Nicola: Yes I think it is. It’s the drive of the series. Interestingly, Chris has spoken in interviews about why he was compelled to begin writing the series. And it was because of something that was going on on his own going here in England. You know there were a few cases that he named a particular case of someone very very famous who we all grew up with his children who turned out had done appalling things and he was fascinated in how that person lives the life knowing they’ve done something appalling.

Jace: So Jimmy Savile.

Nicola: Chris has been very open about that, that it led him to set him on this path to think about, “How do you cover up and carry on?” And then, more importantly, the people around you: How do they feel once they realize the person that they’ve been living with, it’s been a lie? I love the way Chris looks at it on a grand scale, and then he takes it right into Cassie’s own life.

Jace: What is it like filming those Cassie-Martin scenes with Peter Egan?

Nicola: They are rather amazing and the conversations that you end up having with Peter Egan off-camera are brilliant and beautiful. We spend a lot of time crying, me and Peter. We have similar personalities in that we’ll start talking about something and then he’ll say something just wonderful and wise and I’ll start crying and then he’ll go, “Don’t you start, you’ll set me off.” We spend a lot of time laughing, but we do spend quite a lot of time weeping. So it works perfectly when we then go into the scenes of this father and daughter who are missing a mother a wife and just trying to get on, trying to ride the waves of grief.

Jace: “Murder will out.”

Nicola: Yes.

Jace: With Unforgotten that that idiom feels especially palpable, that murder secrets will always be unearthed in the end, however cold the trail may be. Is it impossible to conceal secrets forever, do you feel?

Nicola: Well, Unforgotten tells you it is, that bodies don’t stay buried. This is the problem. I’m not the sort of person that can keep a secret, even a small one. I find it hard to keep my PIN from my credit card a secret; I forget to not say out loud when I’m putting it in in shops. So I am I am I am actually not a very good secret keeper at all. I wouldn’t ever commit crime because of that. I wouldn’t last a day.

*****

Problem statement
In the interview, who does Nicola say she spends a lot of time crying with off-camera? The lines after the interview play no part in this.

Supplied data
*****

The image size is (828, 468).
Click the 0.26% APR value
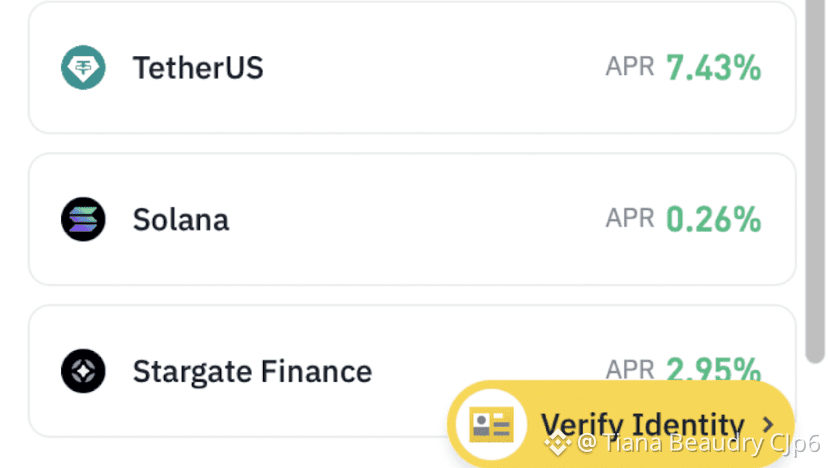coord(714,220)
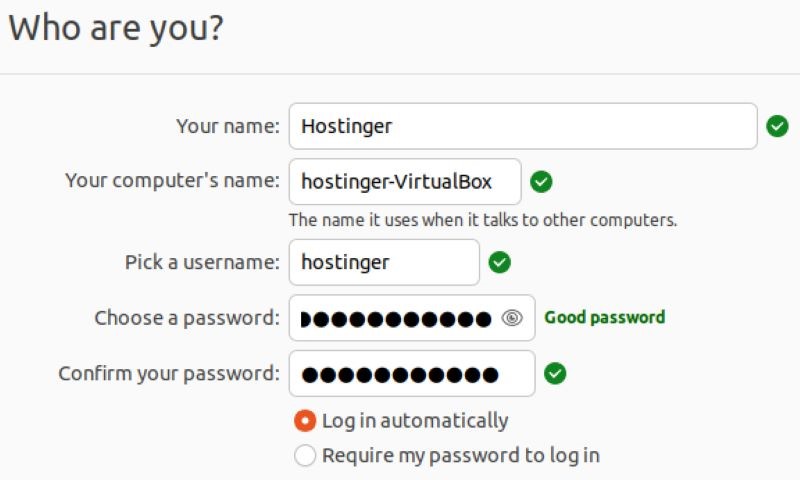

*****

Reply
Peter Egan.